> _WHAT THE EXERCISE ASKS_
Pictures are to be left out; every line from the one that holds "This screenshot has width=2256, height=1223." to the end of the data is to be retyped exactly.

> _RECORDS SHOWN_
========================

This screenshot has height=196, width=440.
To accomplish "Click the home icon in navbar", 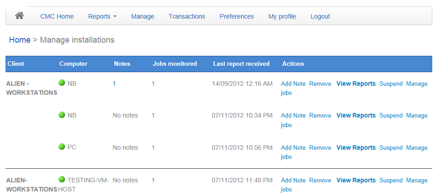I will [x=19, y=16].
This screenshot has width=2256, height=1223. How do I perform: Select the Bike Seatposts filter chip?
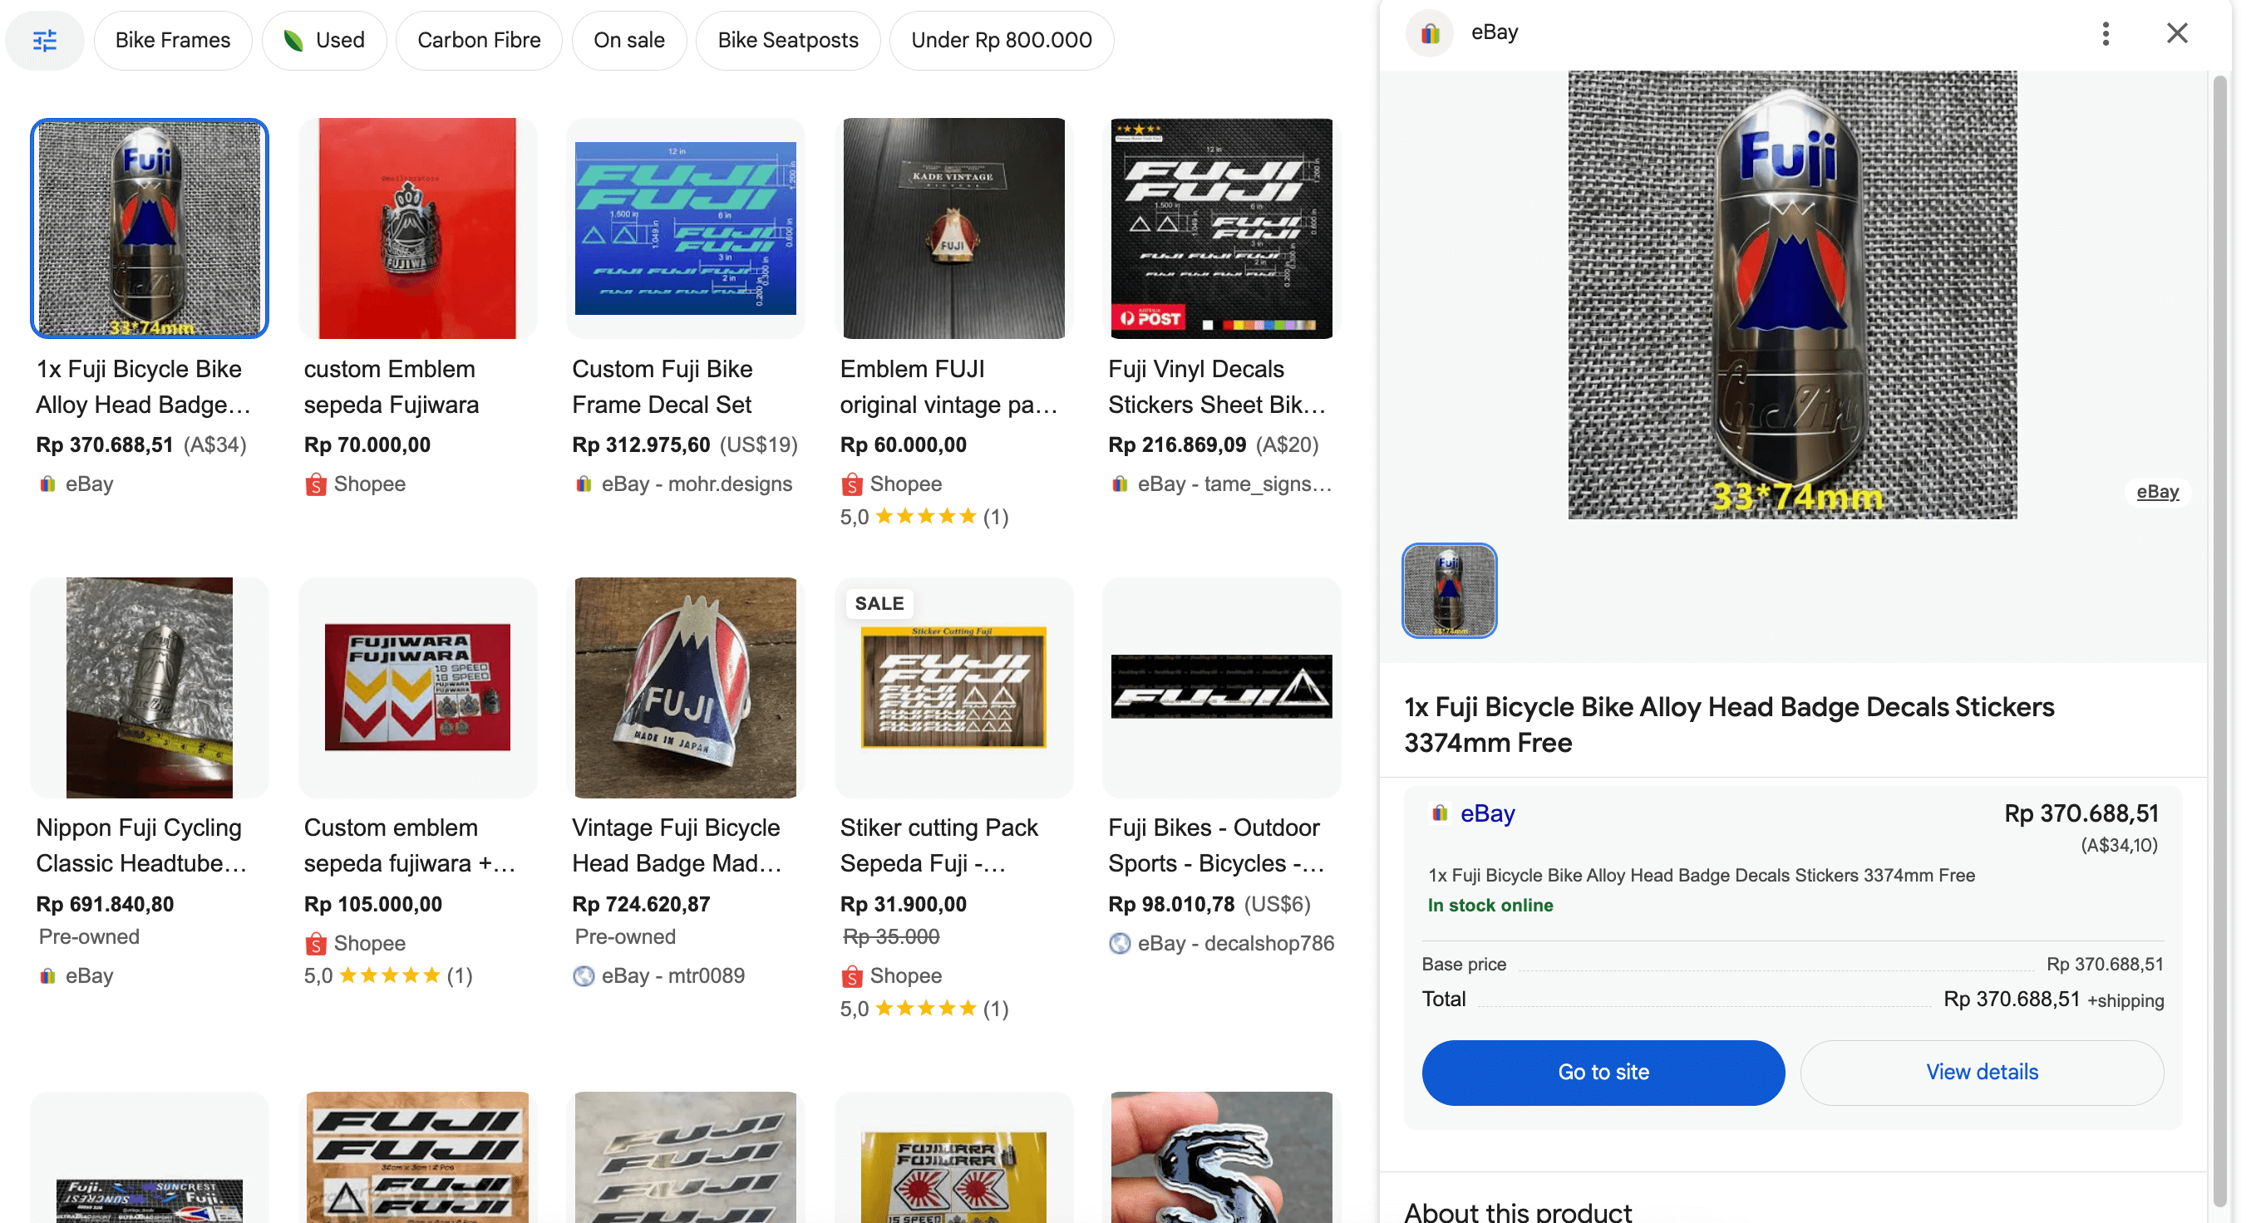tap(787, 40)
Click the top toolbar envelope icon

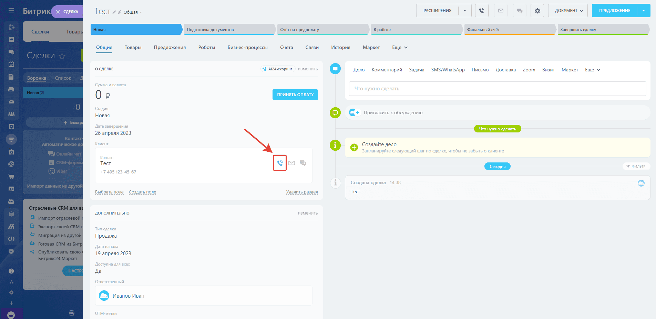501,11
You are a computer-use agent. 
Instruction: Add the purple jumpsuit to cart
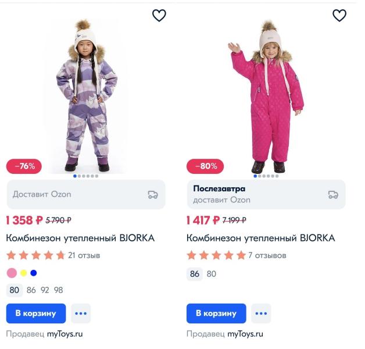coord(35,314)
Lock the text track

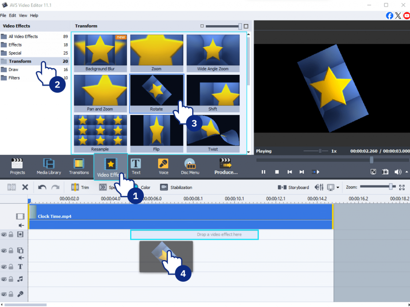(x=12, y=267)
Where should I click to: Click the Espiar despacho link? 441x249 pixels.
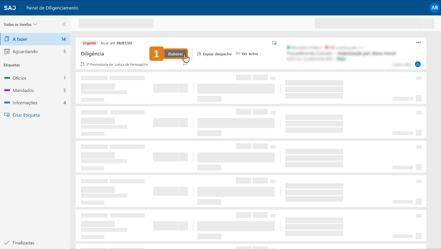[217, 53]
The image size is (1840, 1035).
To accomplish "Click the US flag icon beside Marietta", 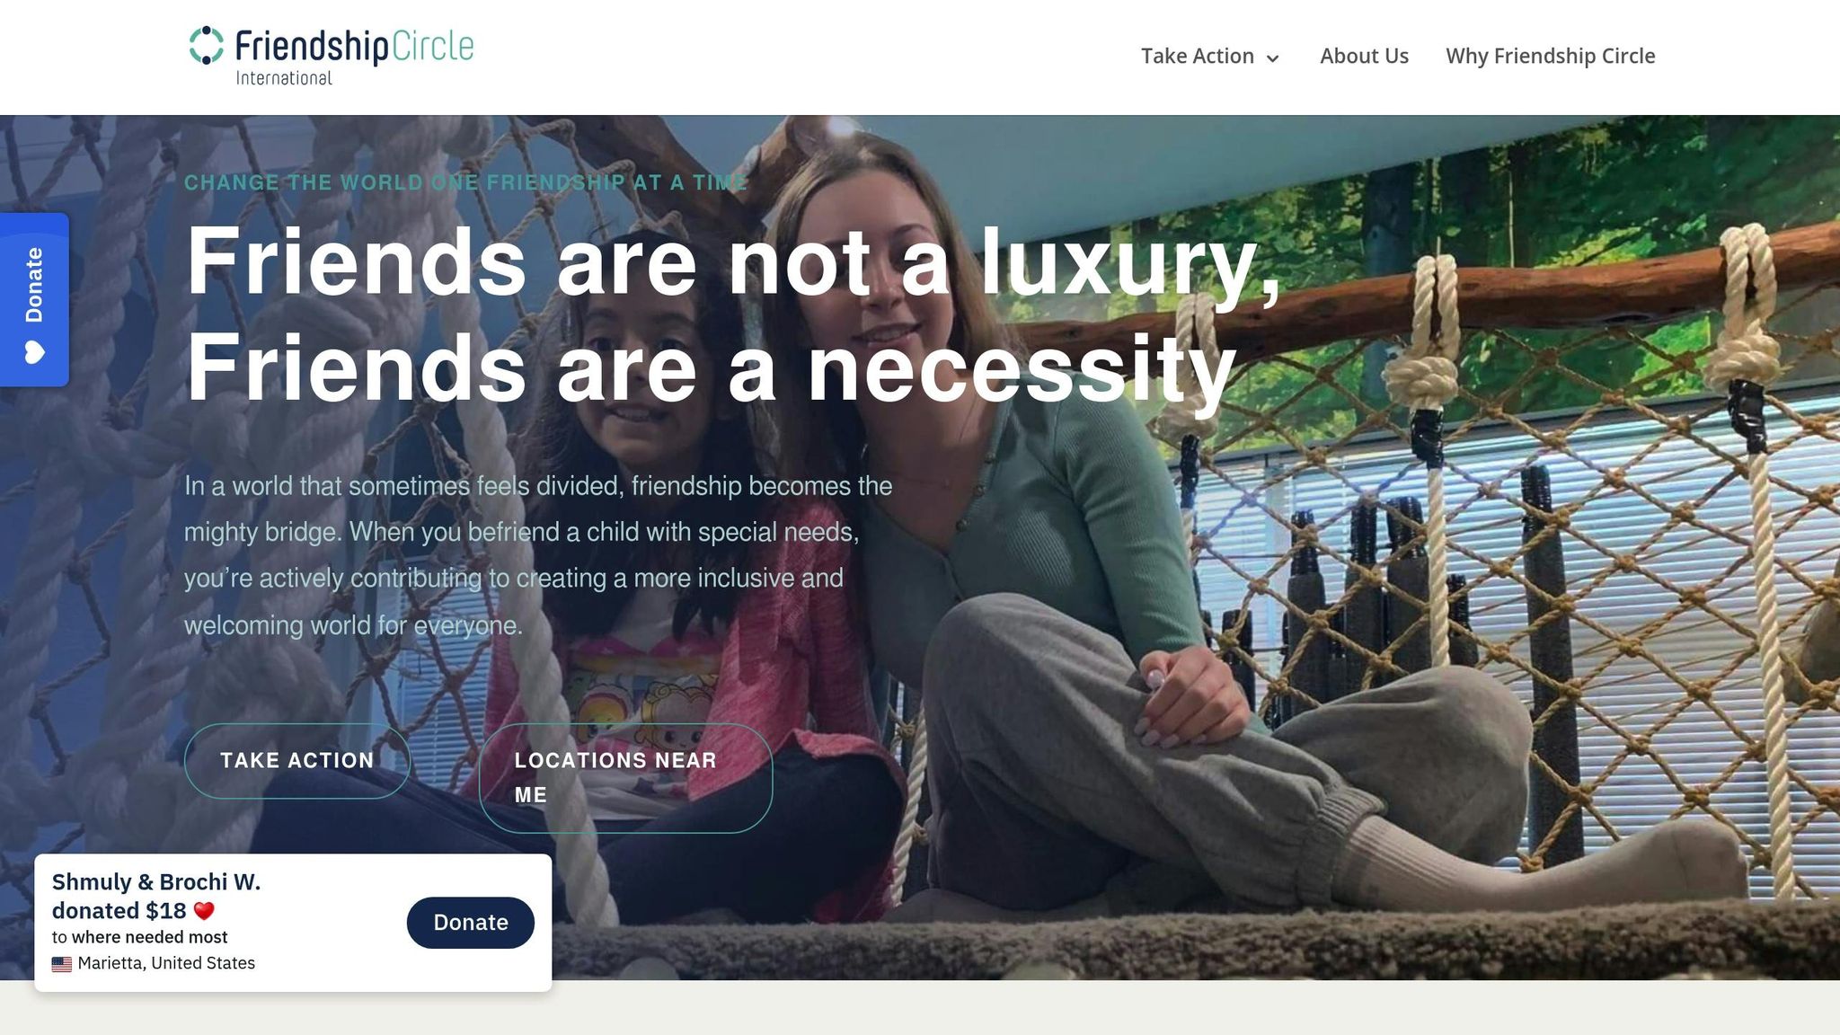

========================

> _ANSWER BOX_
This screenshot has width=2256, height=1223. How do I perform: Select the Bike Seatposts filter chip?
tap(787, 40)
Click the top toolbar envelope icon

501,11
You are a computer-use agent. 
Instruction: Add the purple jumpsuit to cart
coord(35,314)
Lock the text track

(x=12, y=267)
Where should I click to: Click the Espiar despacho link? 441x249 pixels.
[217, 53]
The image size is (1840, 1035).
To accomplish "Click the US flag icon beside Marietta", 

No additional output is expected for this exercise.